Virtualization: RHEL/KVM Fault Tolerance

Latest response

Why do we need fault tolerance in KVM?

Just like in traditional server fault-tolerance situations, there is a need for RHEL/KVM virtualization to be fault tolerant so that virtual machines are not dropped. Virtualization in a data-center environment demands fault tolerance. Ideally, an application should be fault tolerant and protect its data in the event of a failure (versus, for example, a 1TB server being redundant and replicating data). However, the reality is that there are a lot of legacy applications that we have to protect that are not fault tolerant. Our recommendation for new application development would be to author fault-tolerance applications.

 

What are we considering?

We are evaluating Kemari Fault Tolerance in RHEL/KVM to create fault-tolerant virtualized environments.

 

How does it work?
The goal of Kemari is to provide a fault-tolerant platform for virtualization environments so that in the event of a hardware failure, a virtual machine will fail over from compromised to properly operating hardware (a physical machine) in a way that is completely transparent to the guest operating system. In contrast to hardware-based fault-tolerant servers and HA servers, by abstracting hardware using virtualization, Kemari can be used on off-the-shelf hardware with no application modifications.

 

Kemari runs paired virtual machines in an active-passive configuration and achieves whole-system replication by continuously copying the state of the system (dirty pages and the state of the virtual devices) from the active node to the passive node. One interesting result of this is that during normal operation, only the active node is actually executing code.

 

Feedback requested:

Do you consider virtualization fault-tolerance to be necessary, or do you believe applications need to be fault tolerant?

 

Responses

This is another one of those features that would be extremely useful to have, but not an absolute requirement. We achieve fault tolerance in our environment through the use of horizontal scalability (application and database replication, load balancing, etc.)

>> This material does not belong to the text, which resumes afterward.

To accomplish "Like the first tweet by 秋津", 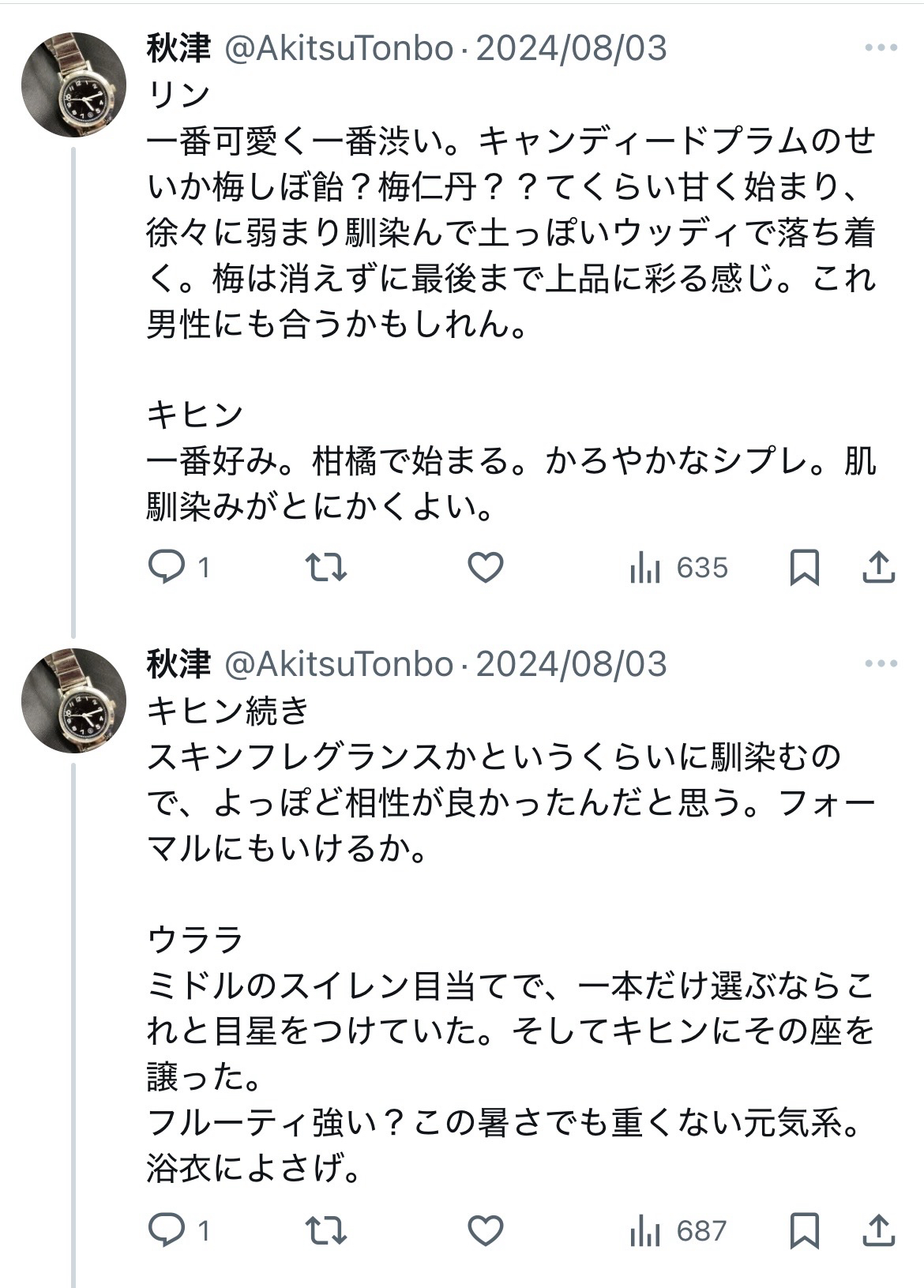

I've used VMware FT and think it is useful when your application does not natively support fault tolerance or horizontal scalability. VMware's implementation was fraught with limitations (IIRC, ESX/ESXi 4 FT VMs can only have a single vCPU) and hopefully an alternative such as Kemari will provide fewer limitations.

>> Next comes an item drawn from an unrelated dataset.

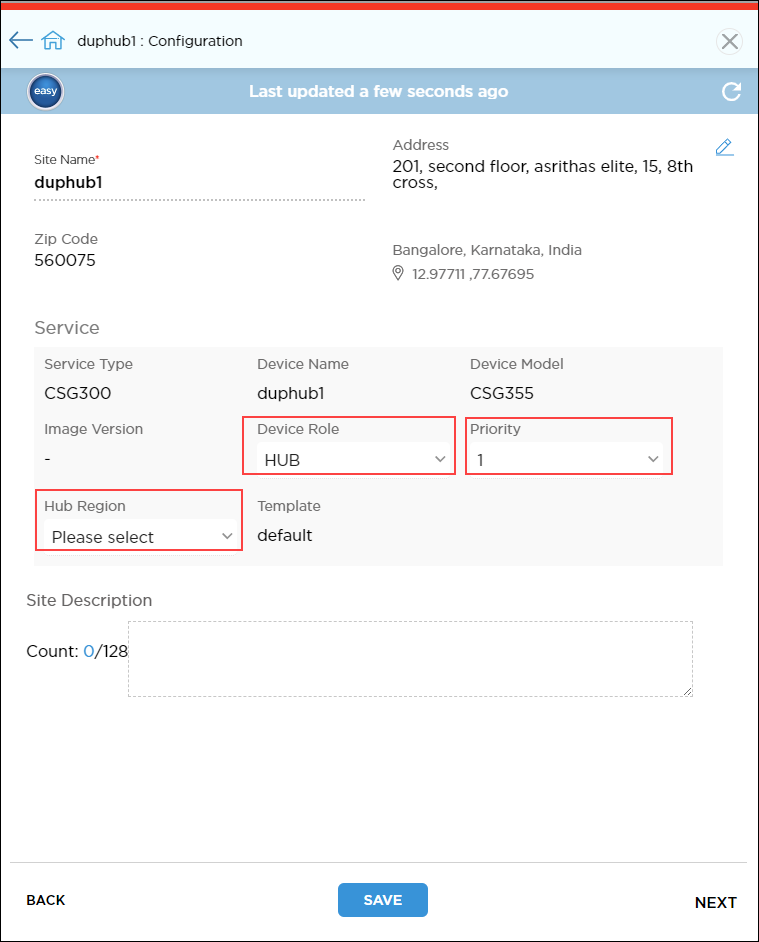
Task: Click the round 'easy' logo badge
Action: click(46, 92)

The above posts are on the money.

I think this Kemari thing is good addition to RH virtualization features in order to close the feature gaps with VMware. For it to be available with RHEL is a bigger plus in order to commoditize this feature.

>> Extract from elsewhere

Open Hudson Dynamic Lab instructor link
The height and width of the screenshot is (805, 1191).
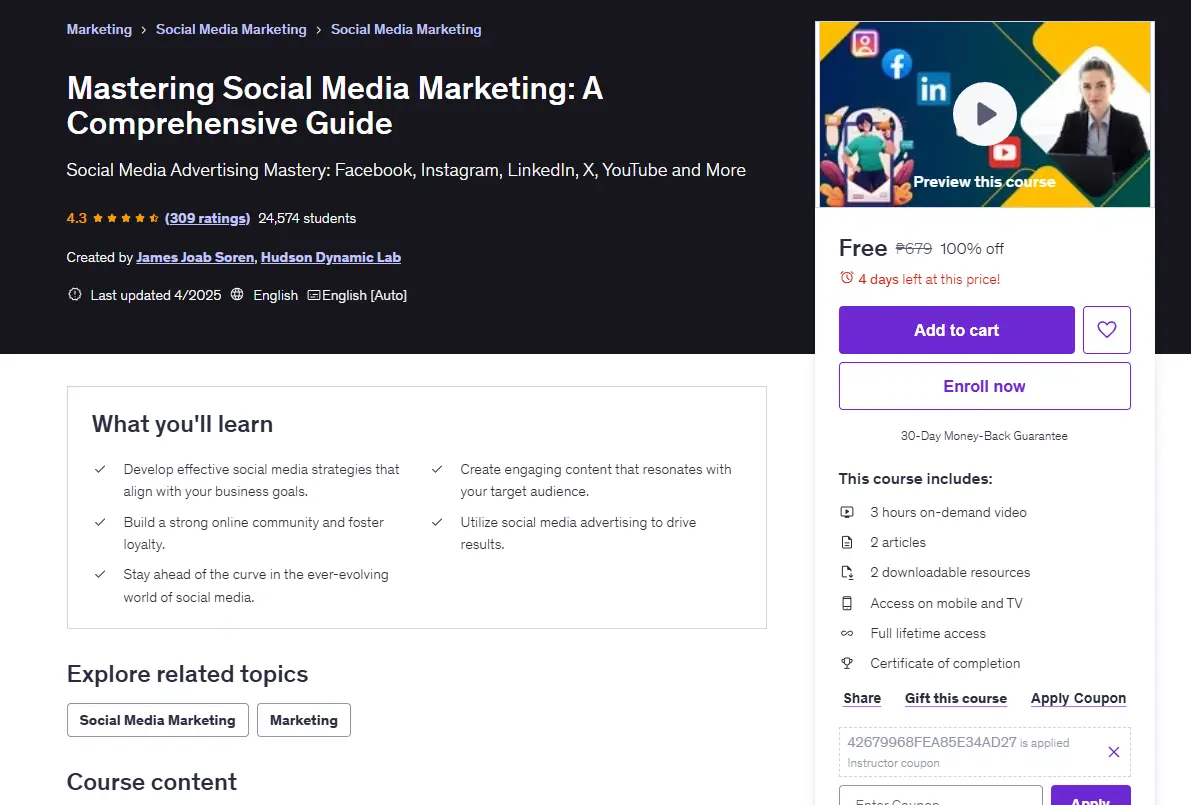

Looking forward to this technology to be in RHEL 6.x Tech preview and hopefully fully supported in RHEL 7.

I think RHEV DR is more important. In case a data center goes offline, RHEV should be able to move and activate VM's onto a second fysical data center.

Request for clarification: I'm used to using fault tolerant computing in the context of systems like Stratus or Tandem, where the system continues correct operation in the presence of hardware failures. In this case, fault tolerant means that transaction processing will be continued, with no transactions lost or aborted and there are no gaps in system availability.

 

This capability looks like fail-over - the workload will be moved to a new system or instance, but transactions in process may be lost or aborted, and there will be a loss of system availability when the workload is moved to the new server or instance.

If we're to compete with VMWare, I believe need this too.